Print the full set of records below, character for character and picture-free.

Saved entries
◇ ◇ ◇ ◇
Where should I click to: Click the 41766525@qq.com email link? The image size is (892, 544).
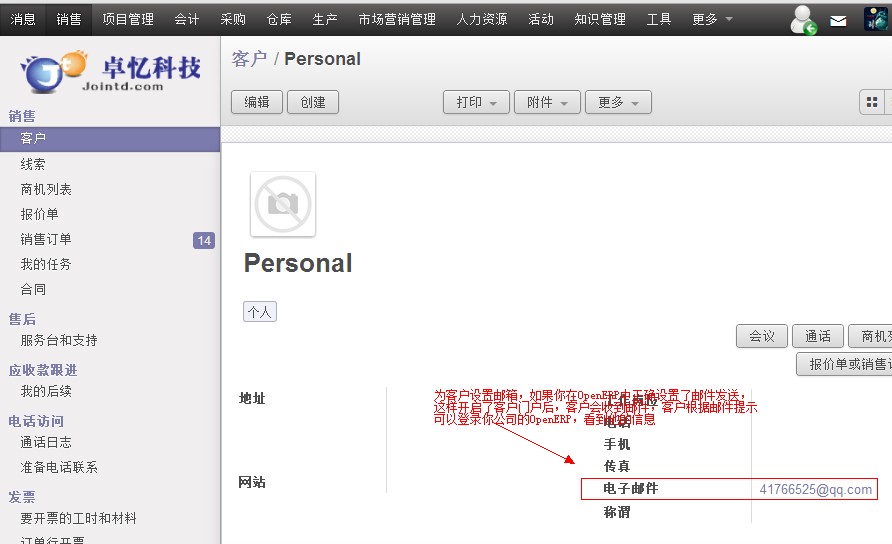click(x=815, y=489)
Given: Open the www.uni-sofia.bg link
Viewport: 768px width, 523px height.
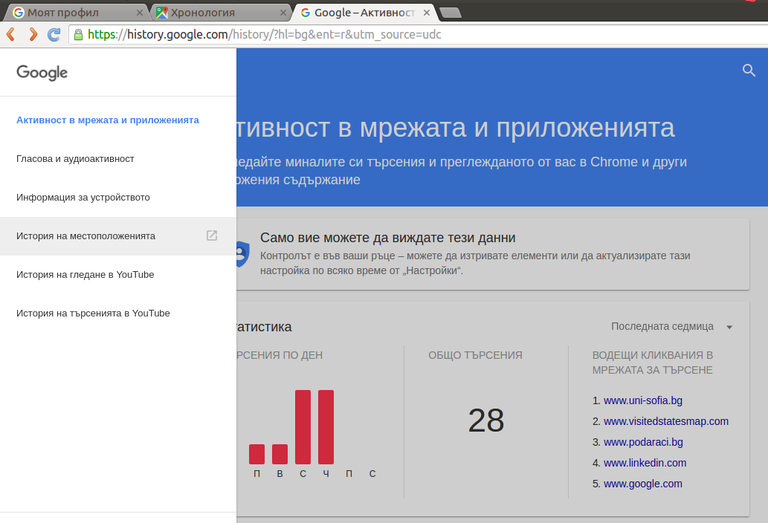Looking at the screenshot, I should point(642,401).
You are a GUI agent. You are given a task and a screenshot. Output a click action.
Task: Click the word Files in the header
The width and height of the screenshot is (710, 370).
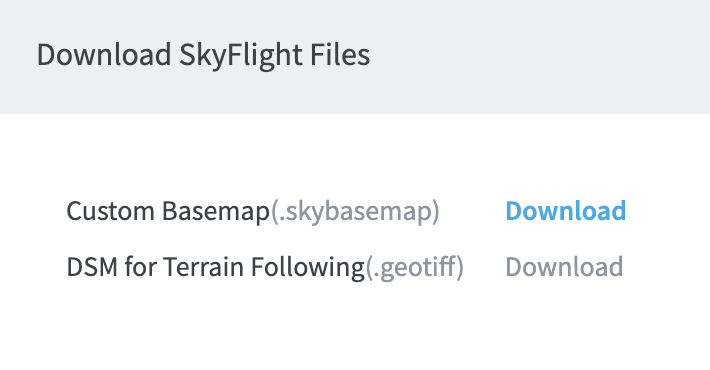coord(340,55)
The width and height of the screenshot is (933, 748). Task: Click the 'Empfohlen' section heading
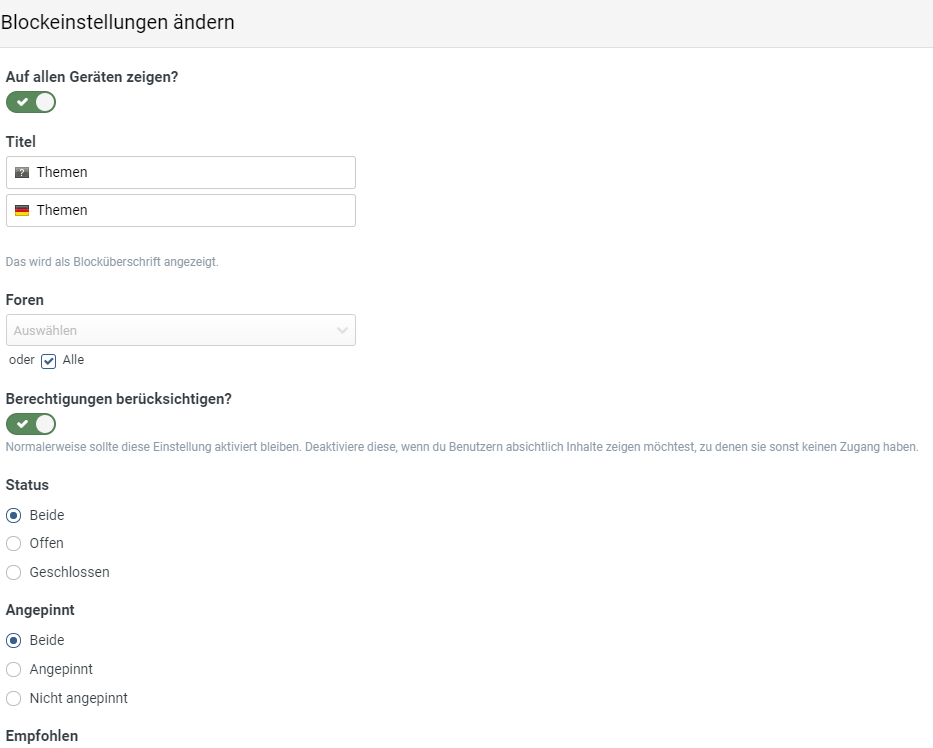pos(42,735)

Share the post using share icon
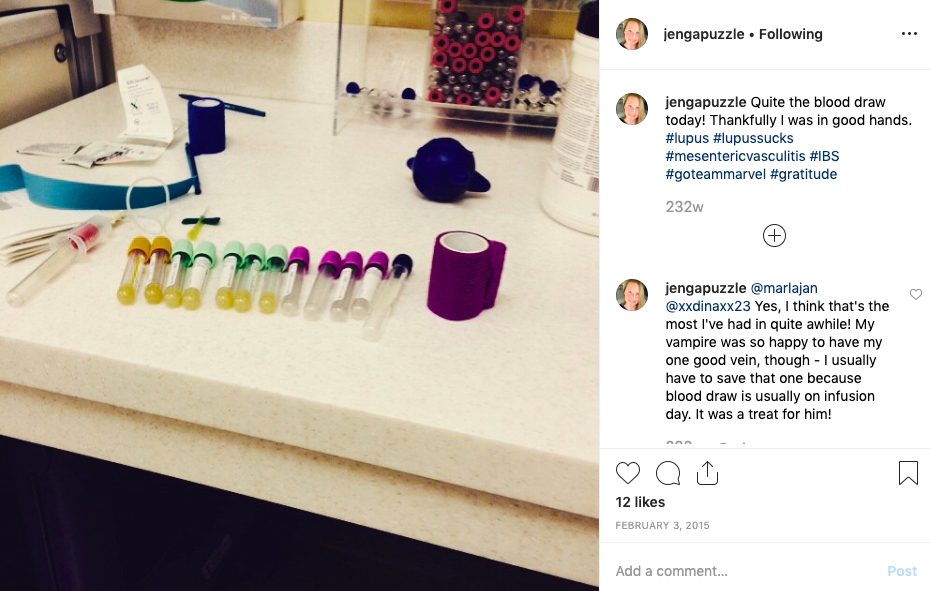click(x=707, y=473)
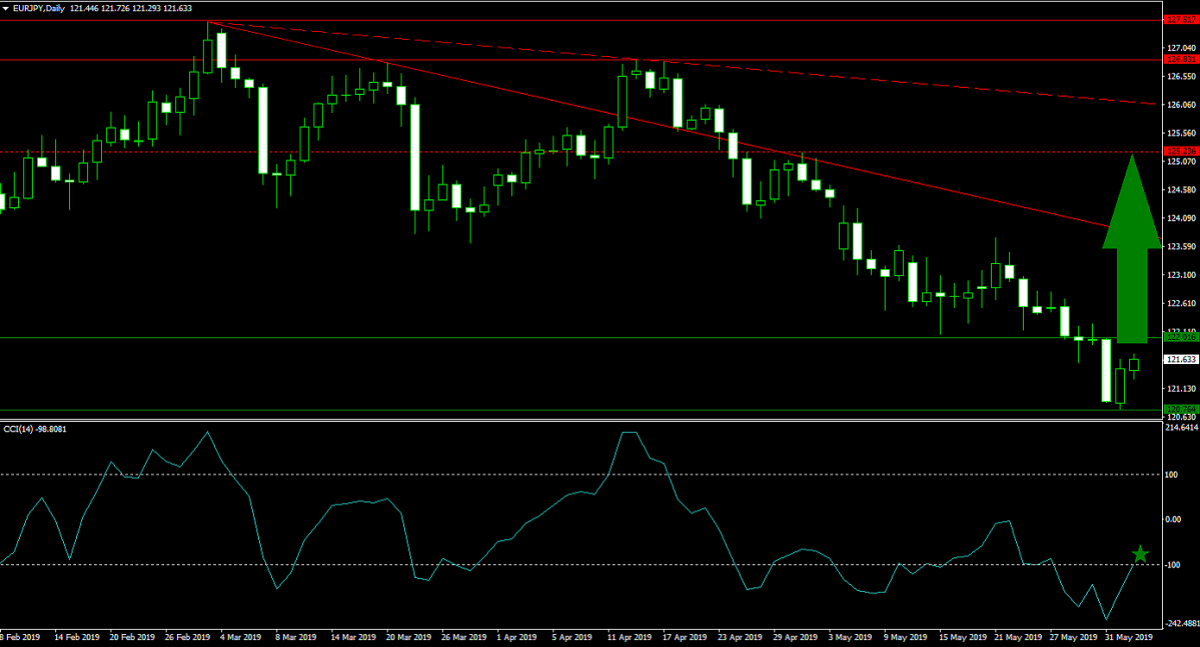Select the green 122.018 price label
Image resolution: width=1200 pixels, height=647 pixels.
click(x=1180, y=338)
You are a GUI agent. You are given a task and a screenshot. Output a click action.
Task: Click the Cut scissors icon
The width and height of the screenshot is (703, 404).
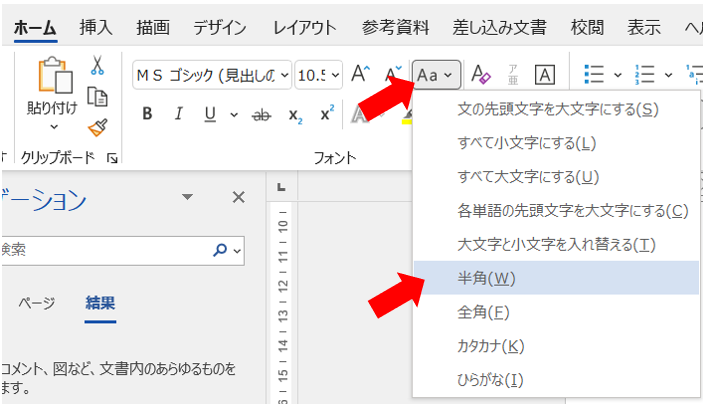coord(97,66)
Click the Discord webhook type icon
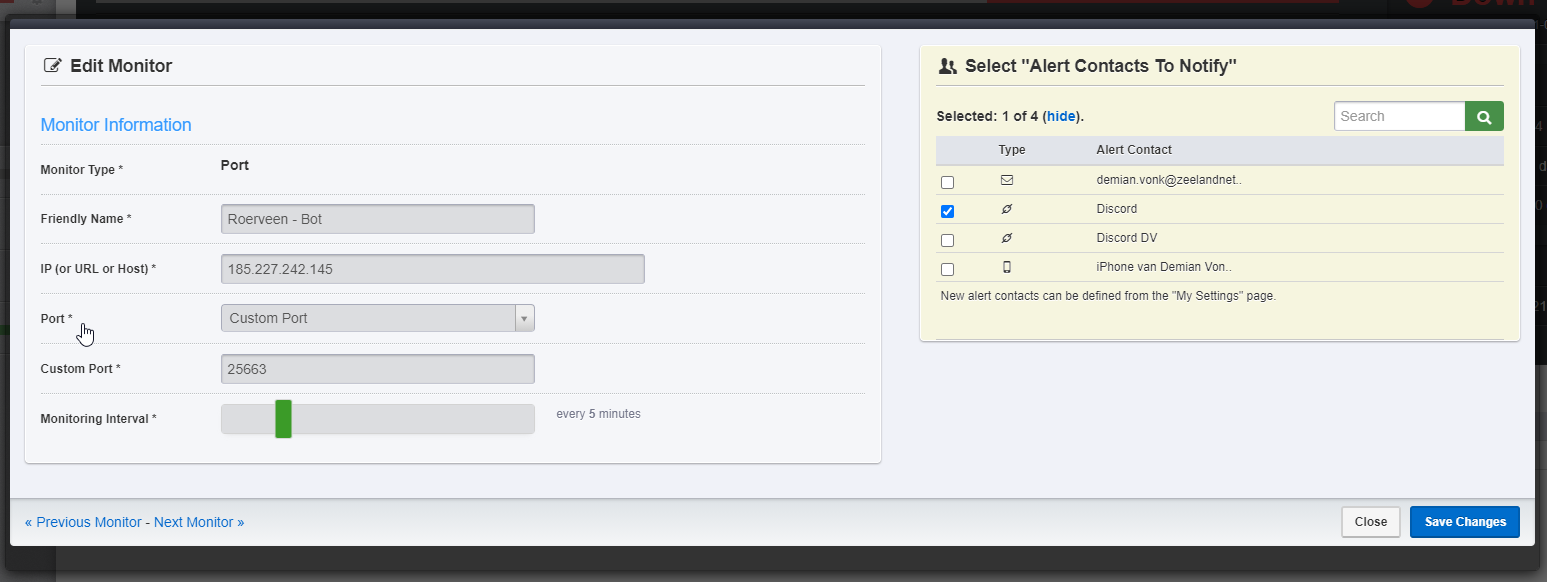The image size is (1547, 582). (1007, 210)
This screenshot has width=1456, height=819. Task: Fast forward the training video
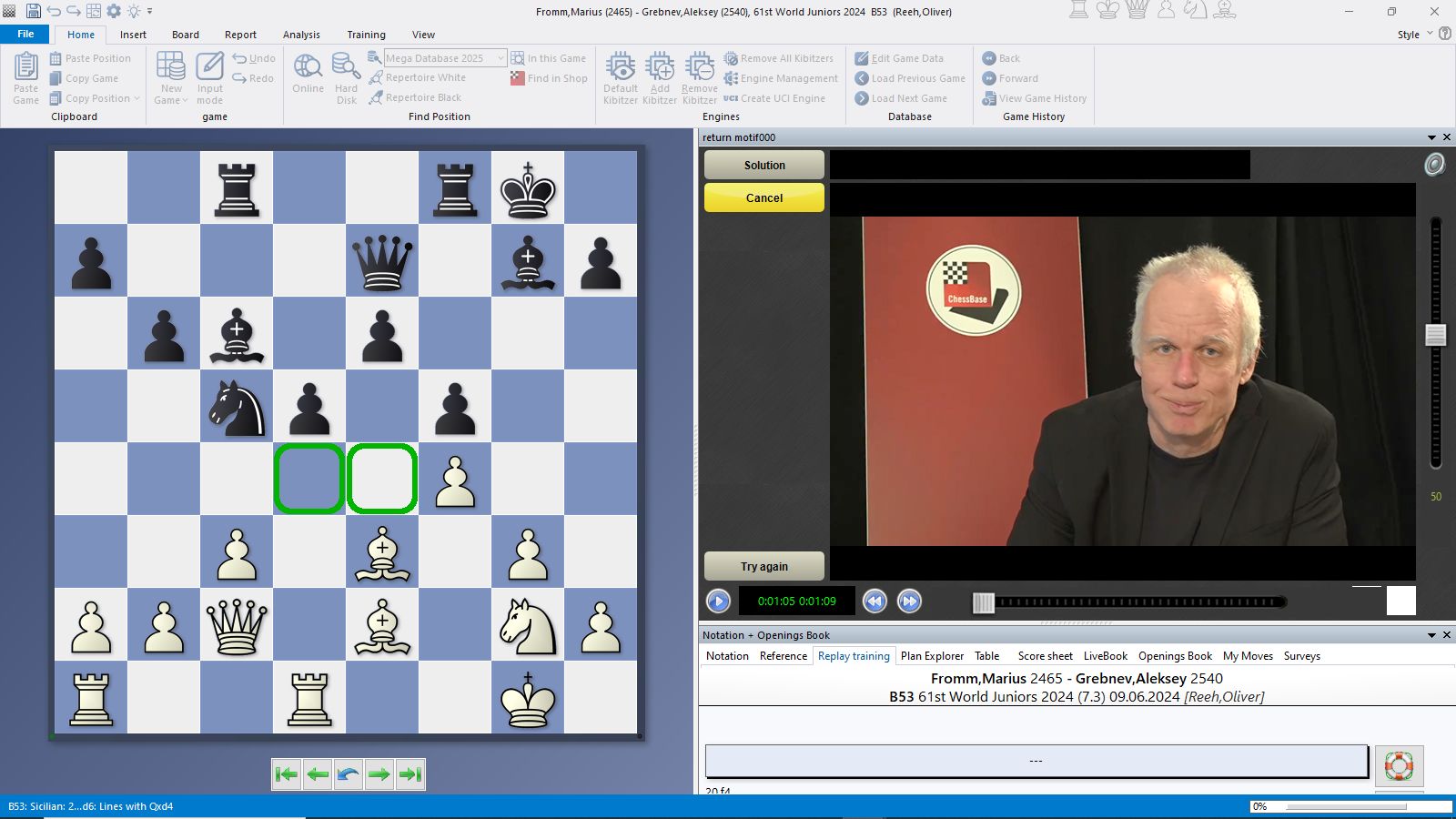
◇ ◇ ◇ ◇
WRITTEN ANSWER —
Where should I click to: Click the 41766525@qq.com email link? The image size is (892, 544).
click(x=815, y=489)
Given: Open the www.uni-sofia.bg link
Viewport: 768px width, 523px height.
Looking at the screenshot, I should point(642,401).
You are a GUI agent. You are given a task and a screenshot. Output a click action.
Task: Click the word Files in the header
The width and height of the screenshot is (710, 370).
coord(340,55)
The width and height of the screenshot is (933, 748). Task: Click the 'Empfohlen' section heading
pos(42,735)

Share the post using share icon
click(x=707, y=473)
Select the green 122.018 price label
Image resolution: width=1200 pixels, height=647 pixels.
click(x=1180, y=338)
You are a GUI agent. You are given a task and a screenshot. Output a click action.
Task: Click the Cut scissors icon
The width and height of the screenshot is (703, 404).
coord(97,66)
Click the Discord webhook type icon
The image size is (1547, 582). (1007, 210)
This screenshot has width=1456, height=819. Task: Fast forward the training video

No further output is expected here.